--- Exercise inputs ---
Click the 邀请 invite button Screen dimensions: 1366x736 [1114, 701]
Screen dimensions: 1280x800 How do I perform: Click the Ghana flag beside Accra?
---
--- Exercise inputs ---
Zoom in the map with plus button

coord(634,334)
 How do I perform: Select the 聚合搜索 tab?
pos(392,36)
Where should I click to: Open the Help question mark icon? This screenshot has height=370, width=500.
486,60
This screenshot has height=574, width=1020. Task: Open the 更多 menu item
---
Problem details> Write out exactly the lines above from the line with "Click the 邀请" through the line with "Screen dimensions: 1280x800", both of them included, and leave out all other lines.

Solution to this problem>
Click the 邀请 invite button Screen dimensions: 1366x736 [1114, 701]
Screen dimensions: 1280x800 How do I perform: Click the Ghana flag beside Accra?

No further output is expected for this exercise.